My difficulty is more that this is an example of a contentious anthropological cum moral claim being given the force of law.
Irving suggests that many people who advocate a Bill of Rights hold up the redress of indigenous disadvantage as an example. I agree with her that this is not a good use for a Bill of Rights. It is not a simple matter to draft a provision protecting indigenous people from adverse government actions when it is controversial, even among indigenous people, just which actions are adverse. For example, it is not clear whether, on balance, the current Commonwealth Intervention is adverse or the opposite. That is a matter of political opinion that is not readily, or appropriately, justiciable. As Irving says:
A court cannot determine whether a highly-complex set of processes and actions, based on detailed legislative and administrative schemes, with reference to conduct that is ongoing and future-oriented, is or is not “adverse.” This is a matter for political debate, for public discussion and input, for fine-tuning, for long-term planning, for compromise, for balancing of interests, for hard decisions about means and ends and resources.
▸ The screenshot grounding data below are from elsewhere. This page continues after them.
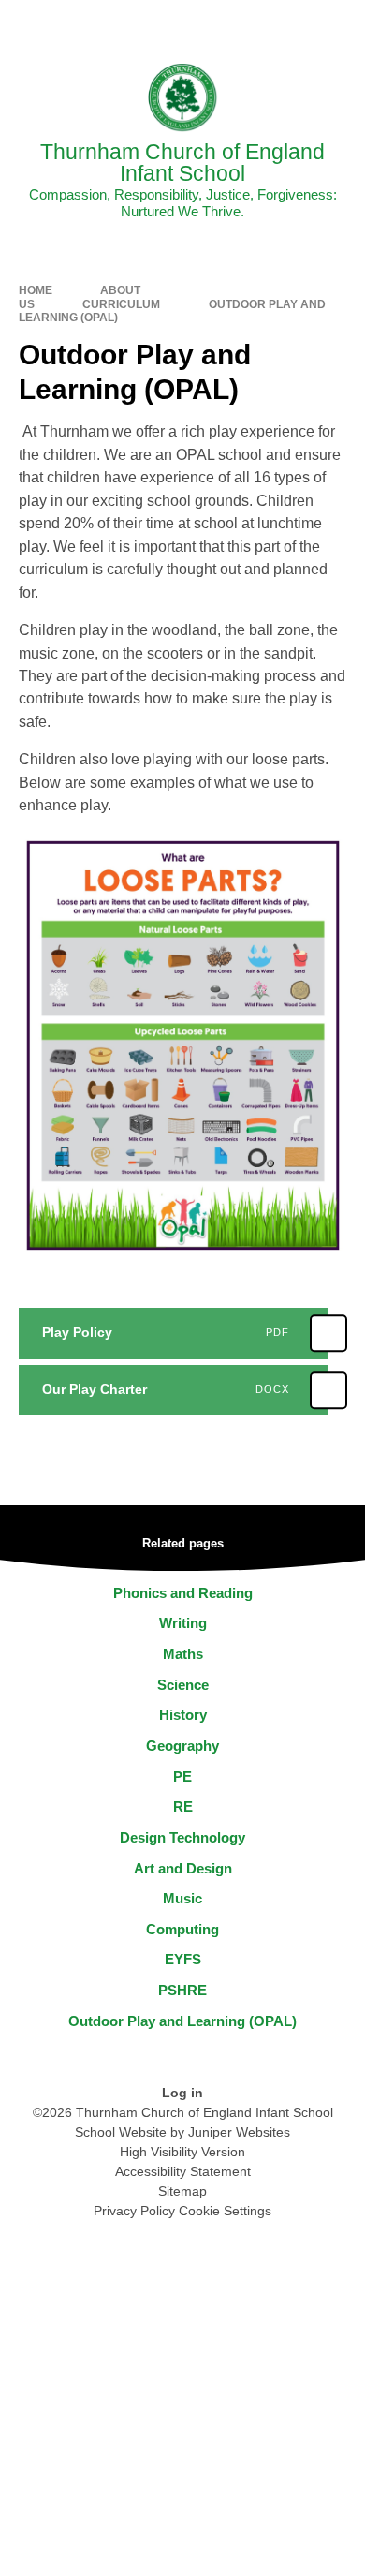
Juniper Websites (239, 2131)
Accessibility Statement (183, 2171)
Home (35, 290)
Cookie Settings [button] (225, 2210)
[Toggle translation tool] (246, 23)
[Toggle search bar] (293, 23)
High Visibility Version (182, 2151)
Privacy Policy (134, 2210)
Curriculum (121, 304)
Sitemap (182, 2191)
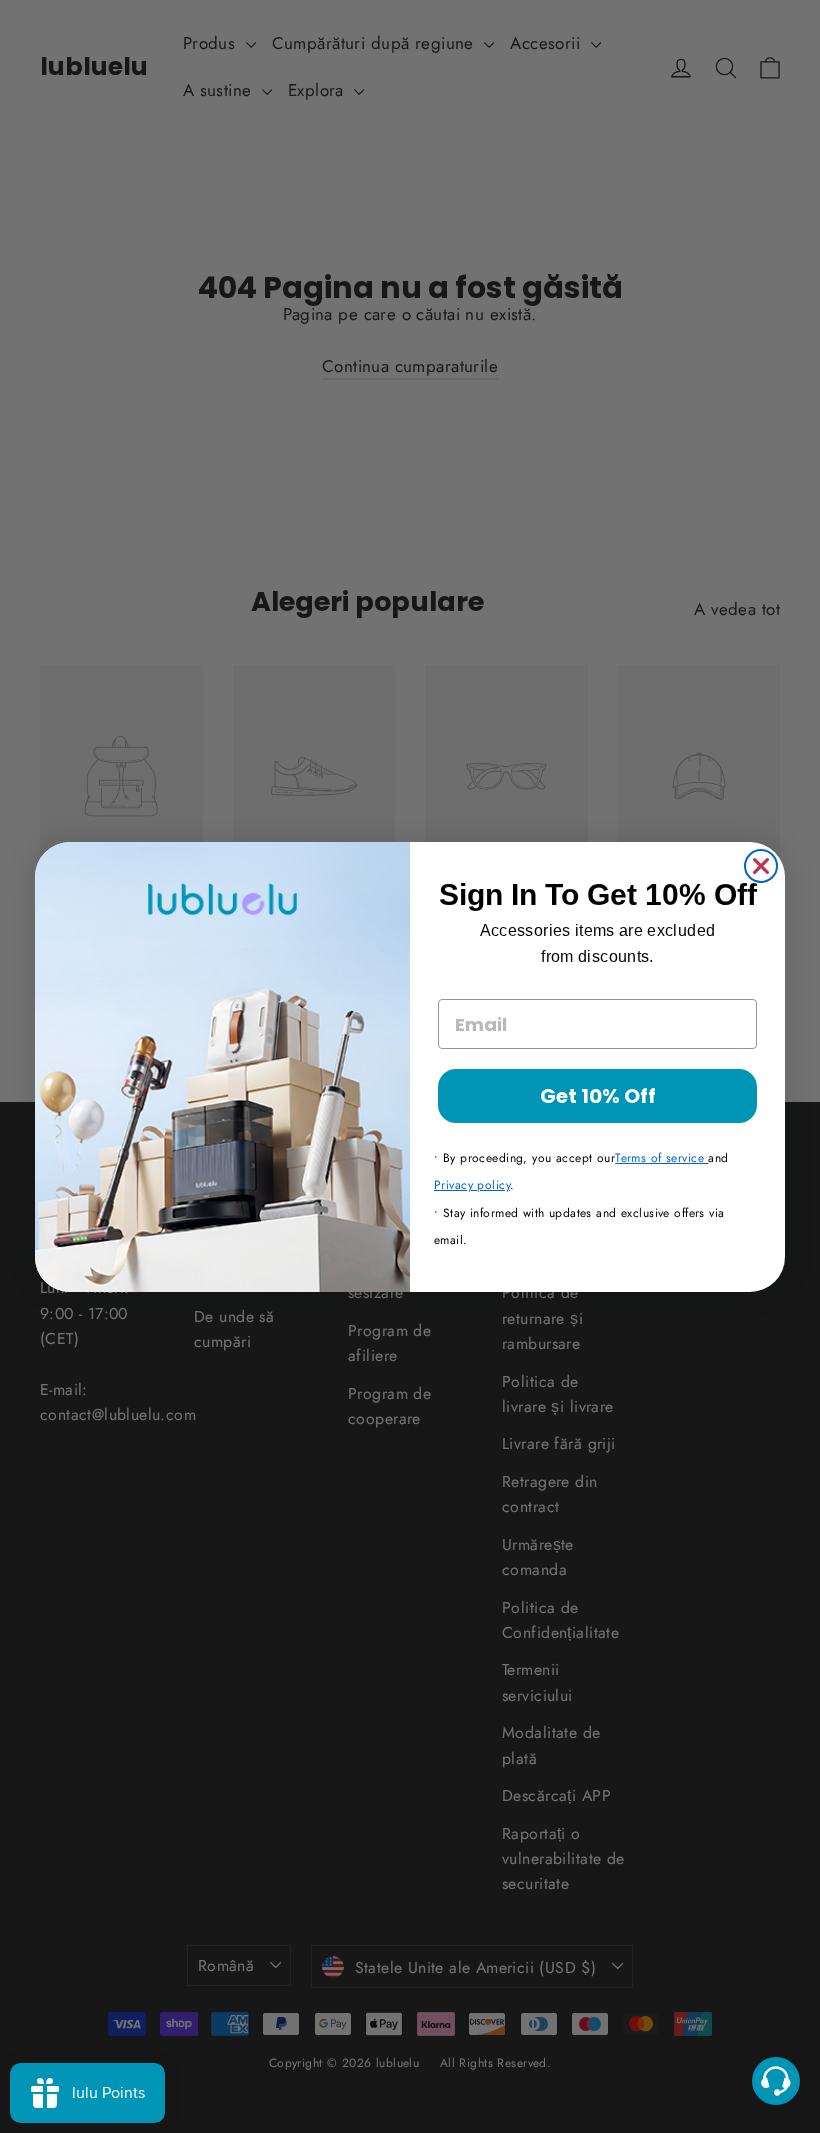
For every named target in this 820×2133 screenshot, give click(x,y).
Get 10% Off (598, 1096)
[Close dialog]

In short, the sorts of things that are done in the political realm.
But none of this amounts to an objection to the kind of Bill of Rights that I want: a constitutionally-entrenched limitation on the ability of legislatures to abridge freedom of speech and expression - and not just political speech - or other basic negative rights such as freedom of belief and conscience. Such provisions have proved workable in, for example, the US and Canada. There is no reason why they should not be here in Australia. Furthermore, with governments that are continually finding new ways to attack freedom of speech and expression, we could certainly do with such provisions.